▶ [Tasks to perform]
a) In the passage on the key-word-aware visual context model below, what value is the threshold Thr set to?
b) For each statement, say yes or no depending on whether it agrees with the passage on the key-word-aware visual context model below, and quote the deciding words: (i) in the weighted query feature, all words are equally important; (ii) Thr is a threshold used to select the key word; (iii) the key-word-aware visual context model learns context among multiple image regions.

▶ [Quoted passage]
****************************************

Based on the learned query attention scores, the feature of query can be weighted as follows:

$$\begin{aligned} \hat{q}_{i} = \sum _{t=1}^T \alpha _{i,t}q_{t} \end{aligned}$$
(7)

where \(\hat{q}_{i} \in R^{C_{q}}\) is the weighted query feature for the i-th image region. In the weighted query feature, words are no longer equally important. Key words make more important contributions.

3.3 Key-Word-Aware Visual Context Model

The key-word-aware visual context model learns the context among multiple image regions for the natural language query. Towards this goal, we first aggregate the visual messages of image regions for each key word:

$$\begin{aligned} m_{t} = \left\{ \begin{aligned}&\frac{\sum _{i=1}^{hw} v_{i} u(\alpha _{i,t} - Thr)}{\sum _{i=1}^{hw} u(\alpha _{i,t} - Thr)} ,&\max _{i=1,...,hw}(\alpha _{i,t}) \ge Thr \\&\mathbf {0} ,&otherwise \end{aligned} \right. \end{aligned}$$
(8)

where \(m_{t} \in R^{C_{v}}\) is the aggregated visual feature vector, and \(u(\cdot )\) represents an unit step function. Thr is a threshold to select out the key word. \(\alpha _{i,t} \ge Thr\) implies that the t-th word is a key word for the i-th image region. If the t-th word is a key word for at least one image region (i.e., \(\max _{i=1,...,hw}(\alpha _{i,t}) \ge Thr\)), we average the visual features of image regions which take this word as a key word. Otherwise, the t-th word is a non-key word for whole image, hence the aggregated visual feature \(m_{t}\) is \(\mathbf {0}\). The threshold Thr is set to 1/T, since \(\sum _{t=1}^T \alpha _{i,t} = 1\).

****************************************

▶ [Supplied data]
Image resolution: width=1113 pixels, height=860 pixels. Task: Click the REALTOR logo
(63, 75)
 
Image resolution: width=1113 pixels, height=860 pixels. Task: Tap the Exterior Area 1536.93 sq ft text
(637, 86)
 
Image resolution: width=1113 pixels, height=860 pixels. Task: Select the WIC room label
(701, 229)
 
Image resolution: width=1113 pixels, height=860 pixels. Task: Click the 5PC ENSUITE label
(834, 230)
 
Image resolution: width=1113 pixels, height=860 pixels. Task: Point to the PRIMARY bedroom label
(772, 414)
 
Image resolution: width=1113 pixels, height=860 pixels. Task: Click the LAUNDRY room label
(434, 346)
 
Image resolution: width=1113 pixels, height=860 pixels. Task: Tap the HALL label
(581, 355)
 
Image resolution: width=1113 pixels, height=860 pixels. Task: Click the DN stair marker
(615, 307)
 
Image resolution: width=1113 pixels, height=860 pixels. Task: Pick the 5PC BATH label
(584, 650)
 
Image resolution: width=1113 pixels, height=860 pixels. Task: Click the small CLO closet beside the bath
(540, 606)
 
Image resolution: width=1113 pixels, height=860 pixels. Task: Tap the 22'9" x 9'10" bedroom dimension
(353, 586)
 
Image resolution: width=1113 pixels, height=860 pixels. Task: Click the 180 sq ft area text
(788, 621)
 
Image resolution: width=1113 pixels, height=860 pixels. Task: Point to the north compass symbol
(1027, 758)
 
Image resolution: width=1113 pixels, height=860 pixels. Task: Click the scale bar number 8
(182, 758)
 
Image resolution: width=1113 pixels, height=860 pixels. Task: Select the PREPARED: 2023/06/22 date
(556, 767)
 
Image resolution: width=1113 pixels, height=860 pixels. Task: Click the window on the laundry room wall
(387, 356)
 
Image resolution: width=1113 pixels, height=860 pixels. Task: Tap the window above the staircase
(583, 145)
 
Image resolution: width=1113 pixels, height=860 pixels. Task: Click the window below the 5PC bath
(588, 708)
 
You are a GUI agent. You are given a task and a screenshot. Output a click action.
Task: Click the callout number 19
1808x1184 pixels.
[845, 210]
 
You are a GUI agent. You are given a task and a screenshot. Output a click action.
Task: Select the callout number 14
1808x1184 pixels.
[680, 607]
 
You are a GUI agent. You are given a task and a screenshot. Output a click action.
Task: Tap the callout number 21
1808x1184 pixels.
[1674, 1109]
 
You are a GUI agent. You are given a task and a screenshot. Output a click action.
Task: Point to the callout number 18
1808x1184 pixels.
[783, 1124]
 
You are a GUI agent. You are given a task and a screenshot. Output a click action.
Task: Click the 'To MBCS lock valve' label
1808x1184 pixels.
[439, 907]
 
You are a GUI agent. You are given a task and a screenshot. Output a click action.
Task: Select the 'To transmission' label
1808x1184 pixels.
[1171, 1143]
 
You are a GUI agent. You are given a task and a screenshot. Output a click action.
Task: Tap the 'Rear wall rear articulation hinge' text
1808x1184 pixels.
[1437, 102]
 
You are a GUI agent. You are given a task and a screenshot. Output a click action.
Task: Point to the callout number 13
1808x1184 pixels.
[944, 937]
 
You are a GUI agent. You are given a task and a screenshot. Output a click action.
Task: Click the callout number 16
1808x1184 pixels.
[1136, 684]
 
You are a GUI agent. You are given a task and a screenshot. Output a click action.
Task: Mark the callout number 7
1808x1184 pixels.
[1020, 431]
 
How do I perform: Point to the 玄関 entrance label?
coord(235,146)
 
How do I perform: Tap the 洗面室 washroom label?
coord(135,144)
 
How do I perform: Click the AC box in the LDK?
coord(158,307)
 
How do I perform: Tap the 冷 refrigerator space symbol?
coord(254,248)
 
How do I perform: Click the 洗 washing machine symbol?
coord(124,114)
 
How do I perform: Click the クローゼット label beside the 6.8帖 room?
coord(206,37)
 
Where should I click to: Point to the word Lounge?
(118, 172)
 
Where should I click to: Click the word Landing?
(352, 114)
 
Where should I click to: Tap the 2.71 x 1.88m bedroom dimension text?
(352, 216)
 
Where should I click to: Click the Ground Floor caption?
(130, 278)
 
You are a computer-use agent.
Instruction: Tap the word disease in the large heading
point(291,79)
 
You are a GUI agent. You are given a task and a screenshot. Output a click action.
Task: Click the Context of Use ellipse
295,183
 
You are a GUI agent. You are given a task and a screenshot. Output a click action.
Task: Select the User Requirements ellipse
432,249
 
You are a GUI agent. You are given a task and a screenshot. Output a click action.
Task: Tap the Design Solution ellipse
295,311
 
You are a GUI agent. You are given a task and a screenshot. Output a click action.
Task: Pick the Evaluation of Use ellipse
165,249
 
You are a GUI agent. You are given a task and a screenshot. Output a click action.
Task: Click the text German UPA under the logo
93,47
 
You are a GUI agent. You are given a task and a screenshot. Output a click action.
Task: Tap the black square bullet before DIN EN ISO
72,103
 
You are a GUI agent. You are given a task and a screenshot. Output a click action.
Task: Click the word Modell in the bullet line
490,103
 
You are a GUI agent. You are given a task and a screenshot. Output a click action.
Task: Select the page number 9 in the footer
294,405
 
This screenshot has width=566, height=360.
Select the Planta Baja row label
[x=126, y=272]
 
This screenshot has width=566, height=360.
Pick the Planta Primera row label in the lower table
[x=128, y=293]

****************************************

▶ [Results]
a) 1/T

b)
(i) No: "words are no longer equally important"
(ii) Yes: "Thr is a threshold to select out the key word"
(iii) Yes: "learns the context among multiple image regions for the natural language query"